Work instruction: The part to set down runs from the first line of the data below through the line with "You are a GUI", inclusive; write it exactly and leave out the pictures.

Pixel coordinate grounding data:
________

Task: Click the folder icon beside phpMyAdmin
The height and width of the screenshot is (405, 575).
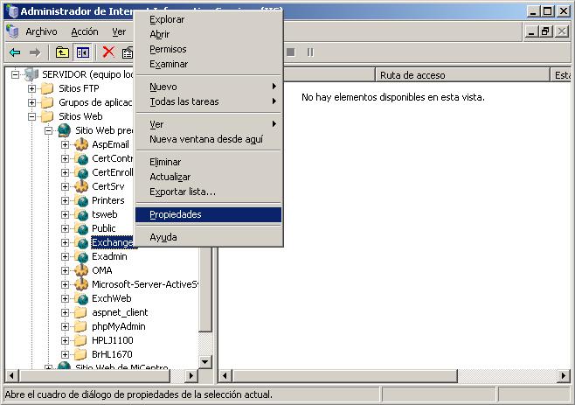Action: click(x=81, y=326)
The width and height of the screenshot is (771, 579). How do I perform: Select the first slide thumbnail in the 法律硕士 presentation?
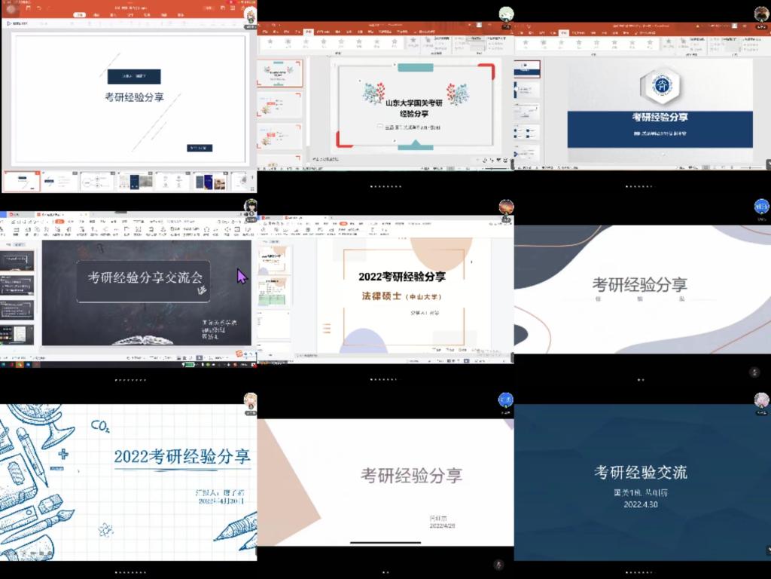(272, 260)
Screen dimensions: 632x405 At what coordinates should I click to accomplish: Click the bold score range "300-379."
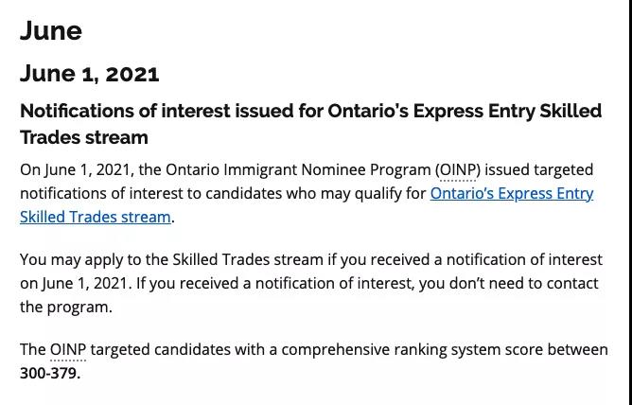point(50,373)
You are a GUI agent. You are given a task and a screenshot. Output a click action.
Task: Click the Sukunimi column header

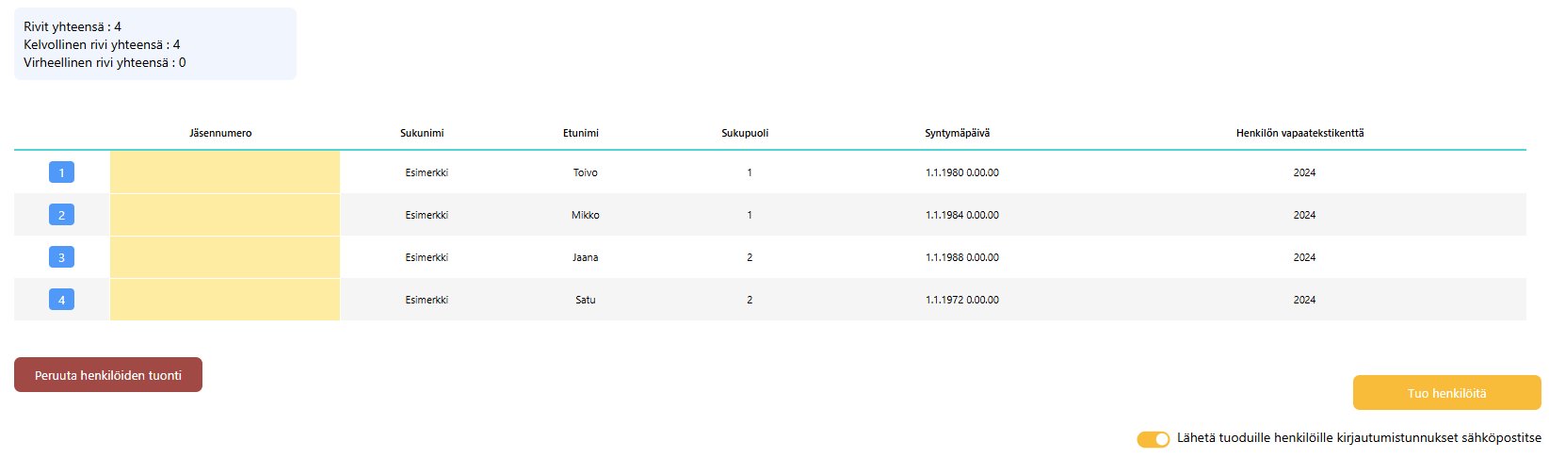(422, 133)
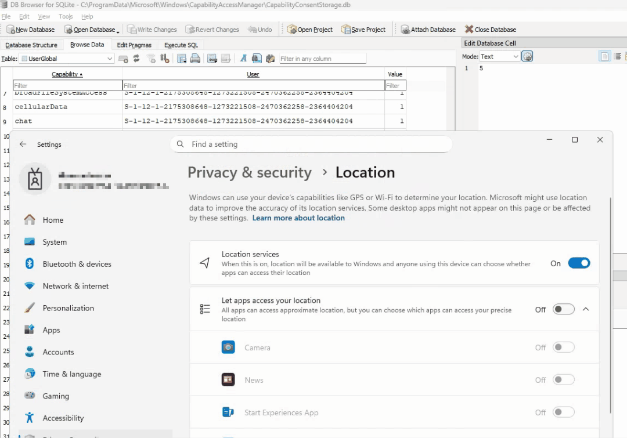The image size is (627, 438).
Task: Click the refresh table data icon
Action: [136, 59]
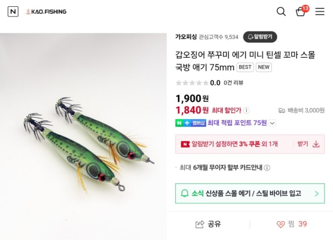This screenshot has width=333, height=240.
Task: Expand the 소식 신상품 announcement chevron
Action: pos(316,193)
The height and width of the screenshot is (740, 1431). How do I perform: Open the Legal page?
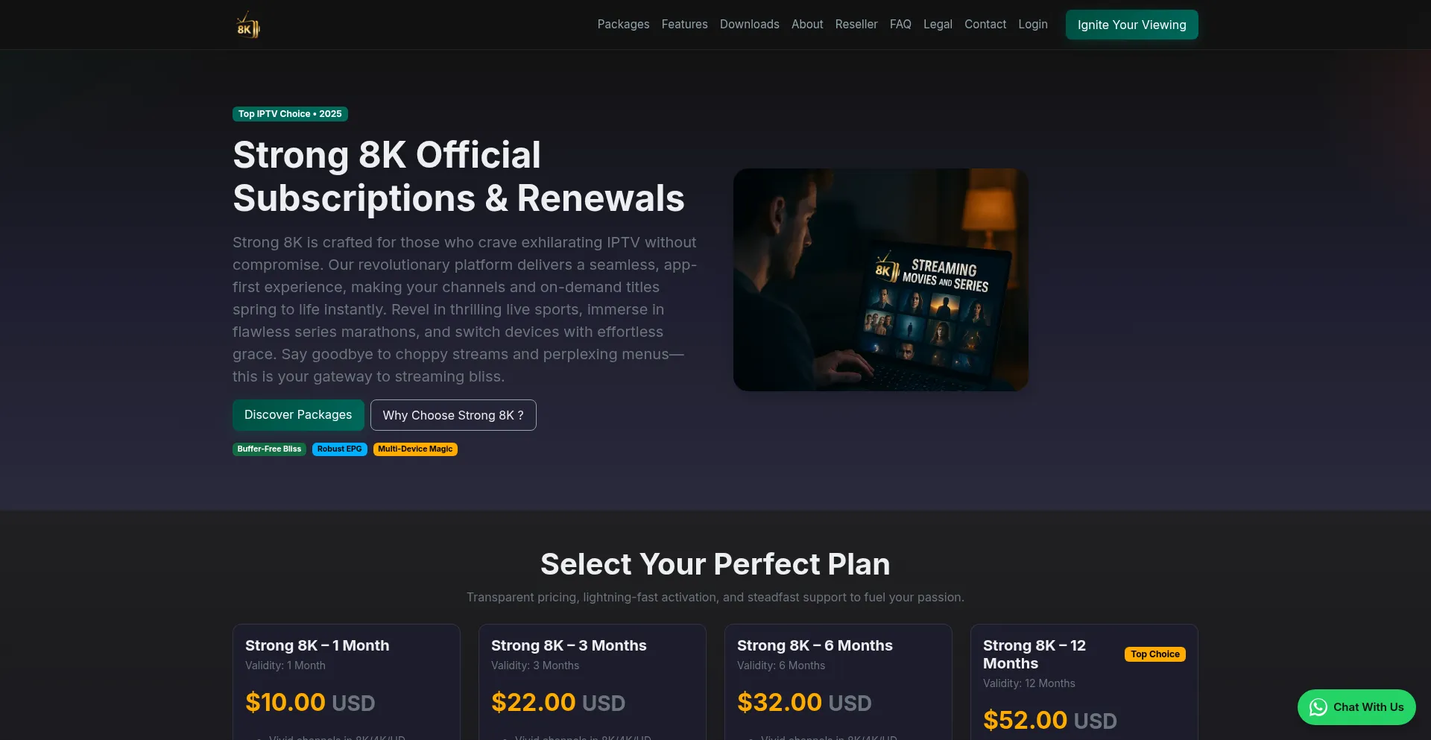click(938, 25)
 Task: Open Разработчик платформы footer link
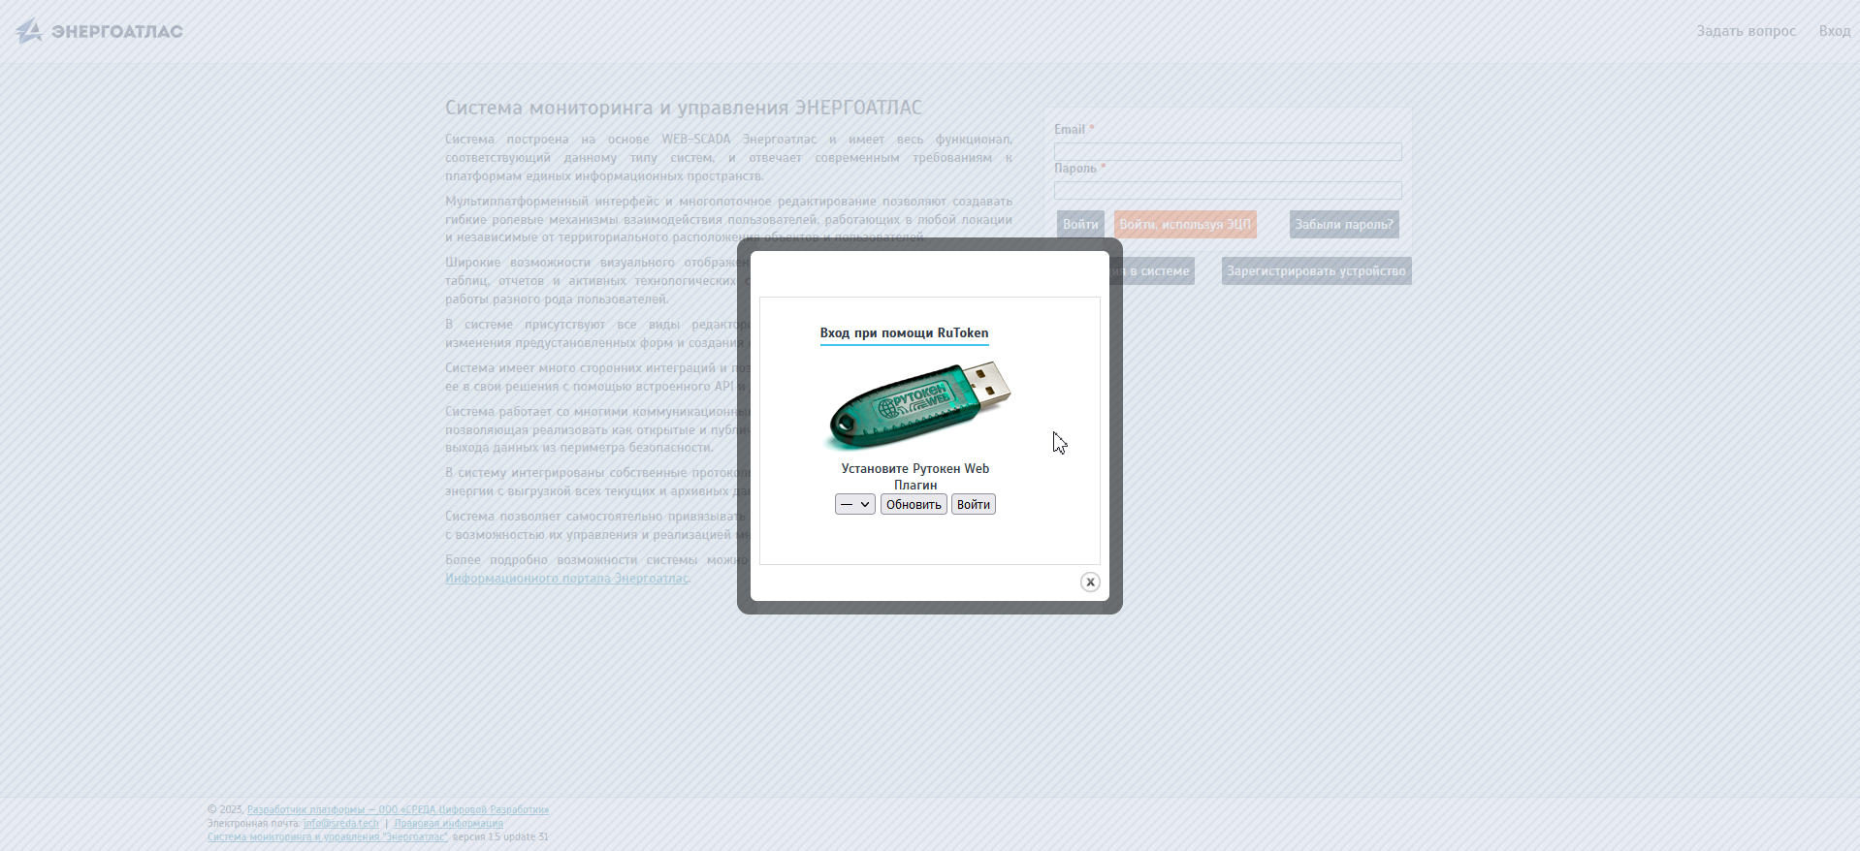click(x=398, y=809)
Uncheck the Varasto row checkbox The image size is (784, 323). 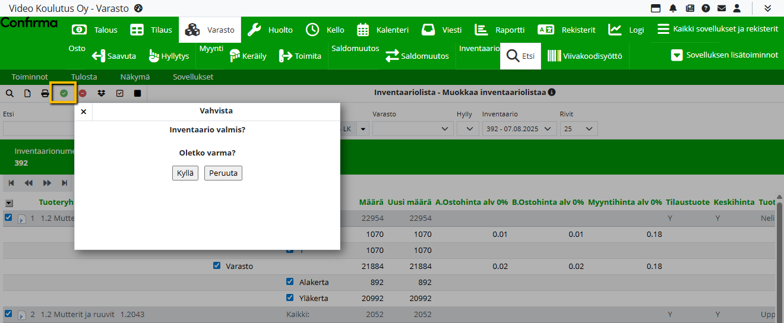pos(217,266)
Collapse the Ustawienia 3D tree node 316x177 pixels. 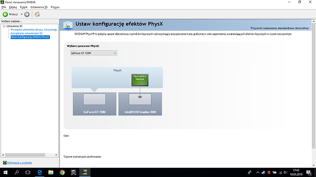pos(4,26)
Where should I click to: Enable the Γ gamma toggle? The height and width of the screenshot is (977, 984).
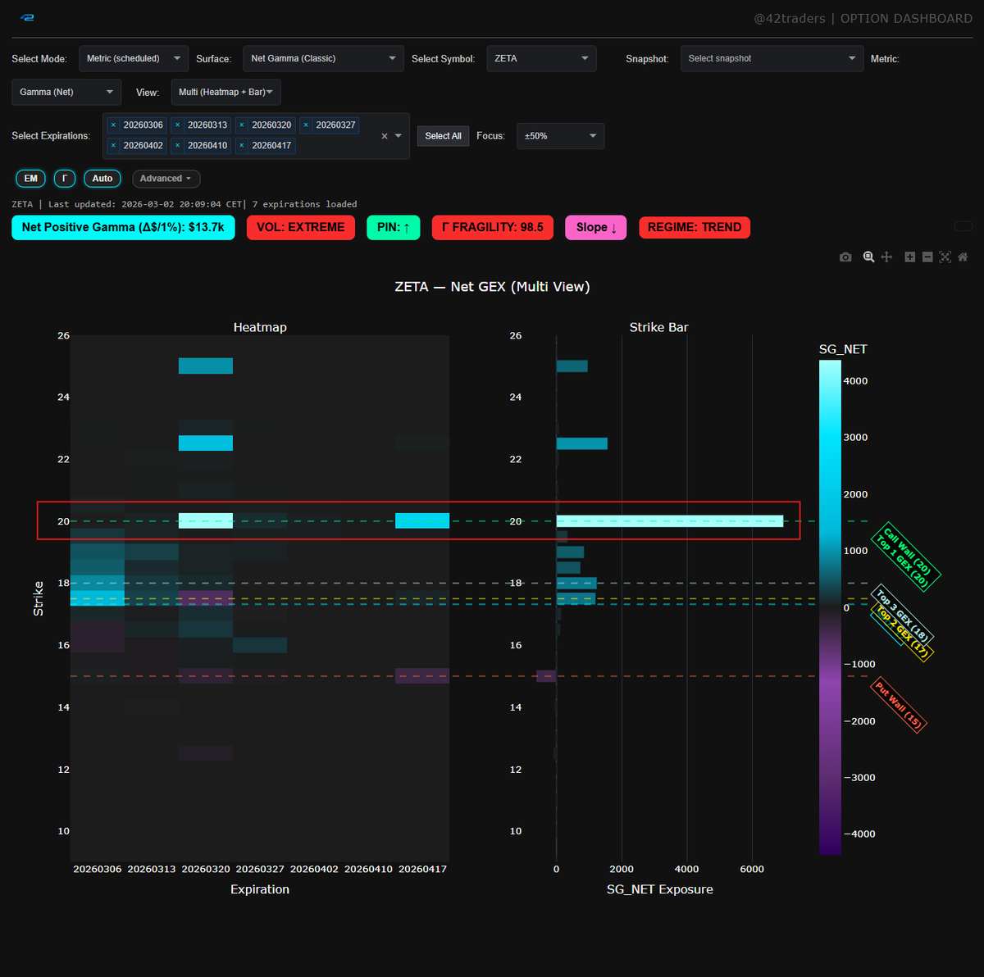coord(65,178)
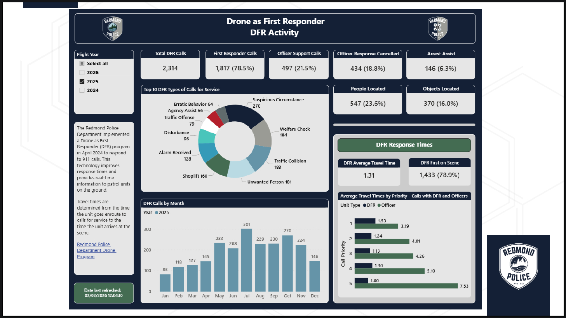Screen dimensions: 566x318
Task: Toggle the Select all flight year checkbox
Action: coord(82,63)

________

Final answer:
Task: Click the folder icon beside phpMyAdmin
The height and width of the screenshot is (405, 575).
Action: click(x=81, y=326)
The width and height of the screenshot is (771, 579). How do I perform: Select the first slide thumbnail in the 法律硕士 presentation?
(272, 260)
Screen dimensions: 632x405 At what coordinates should I click to accomplish: Click the bold score range "300-379."
point(50,373)
You are a GUI agent. You are given a task and a screenshot. Output a click action.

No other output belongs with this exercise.